2 tablespoons vegetable oil
1/3 cup thinly sliced shallots
3 tablespoons minced garlic
2 ounces brandy
1 ounce sugar
2¼ ounces salt
1 teaspoon freshly ground black pepper
1 teaspoon tinted cure mix
3/4 teaspoon pâté spice (equal parts cumin, coriander, paprika, cayenne, clove, and fennel seeds)
4½ pounds pork shoulder, cut into 2-inch cubes
2 pounds ham, cut into 2-inch cubes
½ cup heavy cream
3 large eggs
3 tablespoons potato starch
1 cup ketchup
½ cup Worcestershire sauce
3 tablespoons soy sauce
2 tablespoons honey
2 cups all-purpose flour
1 tablespoon salt
21/3 cups dashi
½ cup onion, thinly sliced
1 quart loosely packed bean sprouts, green caps removed
1 quart thinly sliced and tightly packed cabbage
3 tablespoons vegetable oil
1 bunch scallions, thinly sliced
1 cup bonito flakes
2 anori (dried seaweed)
For the House-made Spam:
Heat vegetable oil in a pan, sweat the shallots and garlic, and deglaze with 1.5 ounces of brandy.
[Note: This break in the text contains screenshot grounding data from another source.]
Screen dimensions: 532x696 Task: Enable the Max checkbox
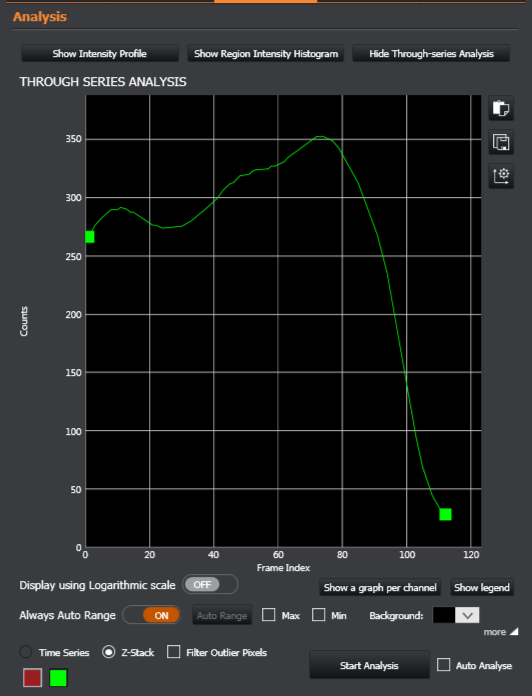tap(268, 615)
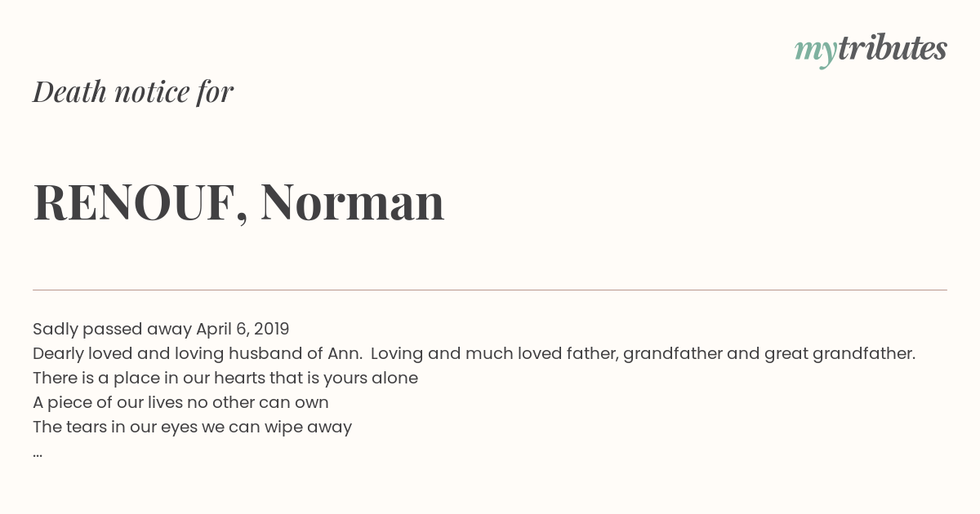Expand the truncated text via the ellipsis

click(x=38, y=454)
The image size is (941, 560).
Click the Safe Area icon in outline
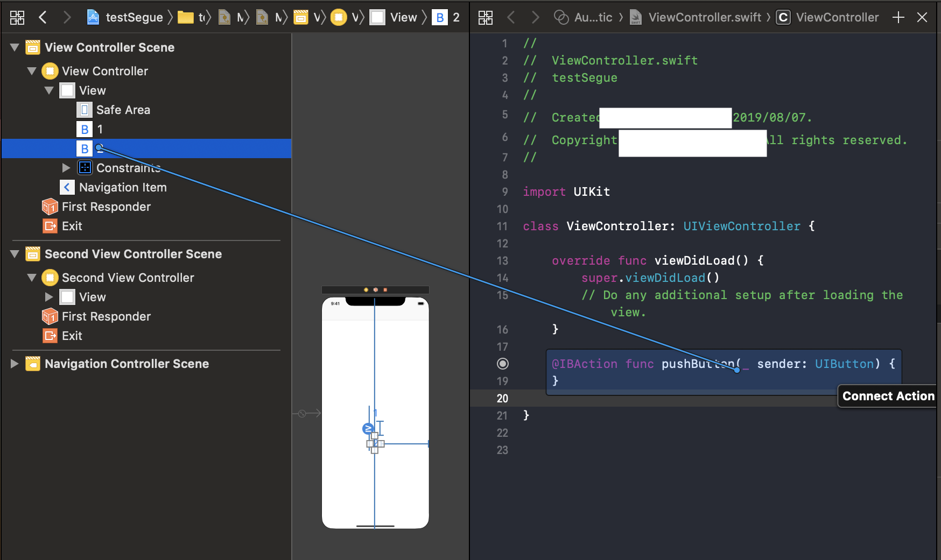click(x=85, y=110)
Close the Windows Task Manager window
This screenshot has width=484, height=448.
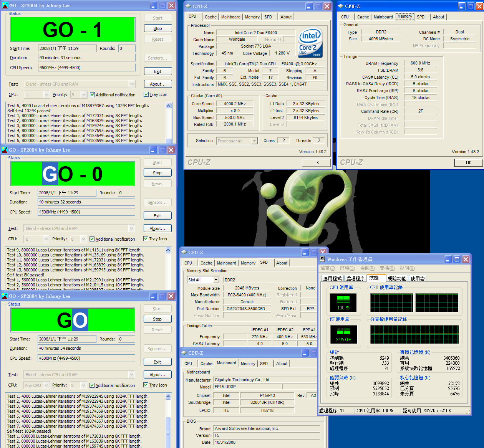point(466,260)
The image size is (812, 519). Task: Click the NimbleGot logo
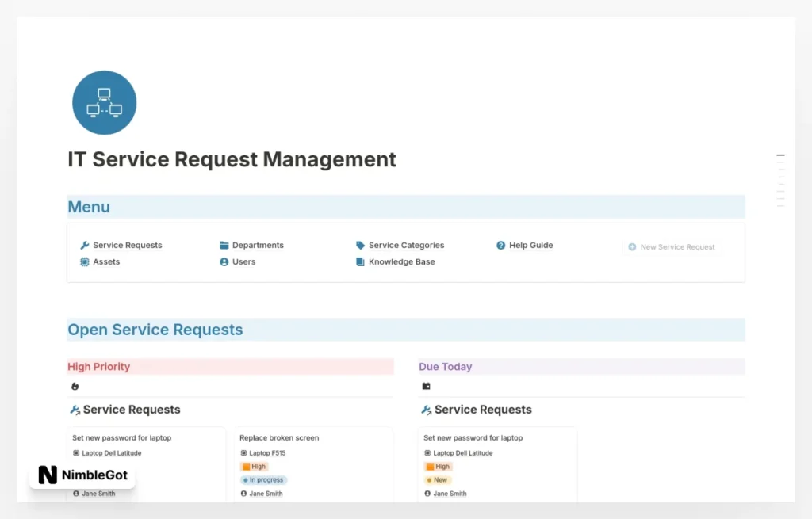[x=82, y=475]
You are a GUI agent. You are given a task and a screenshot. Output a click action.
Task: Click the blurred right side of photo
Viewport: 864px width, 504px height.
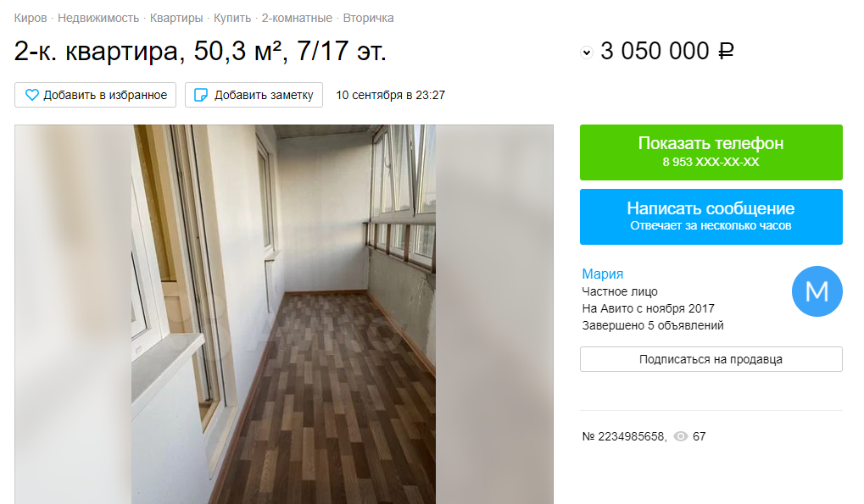494,314
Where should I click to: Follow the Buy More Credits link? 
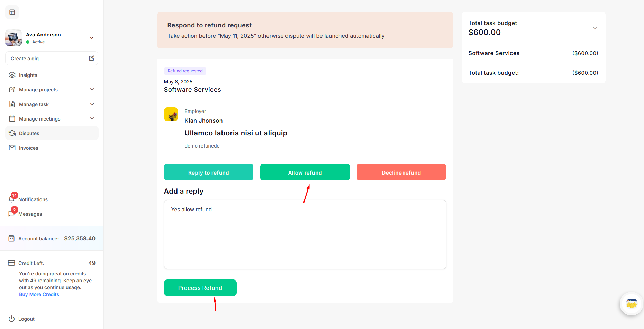pyautogui.click(x=39, y=294)
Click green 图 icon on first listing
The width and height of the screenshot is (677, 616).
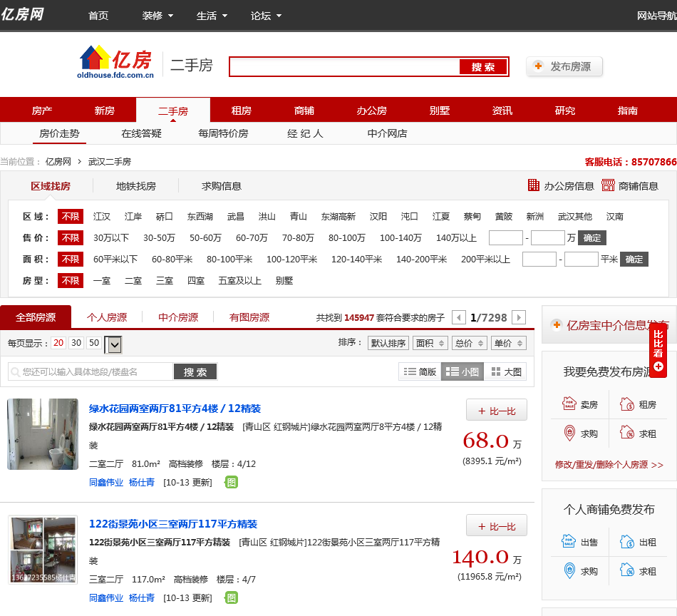(x=231, y=482)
Cool. Combine the sugar, salt, pepper, tinted cure mix, and pate spice. Combine the pork and ham cubes in a large bowl. Sprinkle the spice mixture over the pork mixture. In a meat grinder, grind the pork and ham through a large dye. Combine half of the ground mixture with the shallot-brandy mixture, and grind though a small dye.
Whisk together heavy cream, eggs, potato starch, and 0.5 ounces brandy. Transfer the ground meat to the bowl of a stand mixer fitted with a paddle attachment. Turn on the mixer, and slowly incorporate the cream mixture. When all the cream is incorporated, take a small amount of the meat, wrap it in a plastic wrap, and poach in simmering water. Taste and adjust the seasoning.
Put the mixture in a plastic wrap-lined terrine mold, and cover with plastic wrap. Put another terrine mold on top of the meat, filled with 3 pounds of weight. Press overnight in a refrigerator.
Preheat the oven to 325ºF. Remove the weight and cover the terrine with foil.
Cook in a bain-marie for about 2 hours, until the center reaches 147 ºF. Put the weighted terrine mold back on the cooked spam, and press overnight in the refrigerator.
Unmold the spam and cut it into ½-inch size cubes. Wrapped tightly in plastic wrap and refrigerated, the spam will last for a few weeks.
For the Okonomi Sauce:
Whisk together ketchup, Worcestershire sauce, soy sauce, and honey.
For the Batter:
Whisk together the flour, rice flour, salt, and sugar. Pour in the dashi, and whisk until smooth. Stir in the onion, bean sprouts, and cabbage.
To Assemble and Serve:
Heat the vegetable oil on medium-high in a non-stick pan. Add 7 to 8 House-made Spam cubes. Pour in 1½ cups Batter on top of House-made Spam; gently press and shape the Batter to the size of the pan. Cook for 5 minutes or until the bottom of the okonomiyaki turns golden brown, adding more oil, if necessary. Flip the okonomiyaki to show off your pancake flipping skills (or use a spatula). Cook 5 minutes more, or until the other side browns. Cut into 6 or 8 pieces. Plate the okonomiyaki pieces and sauce generously with Okonomi Sauce and Kewpie mayonnaise. Garnish with scallions, bonito flakes, and dried seaweed. Serve immediately, as the bonito flakes moves with the heat from okonomiyaki.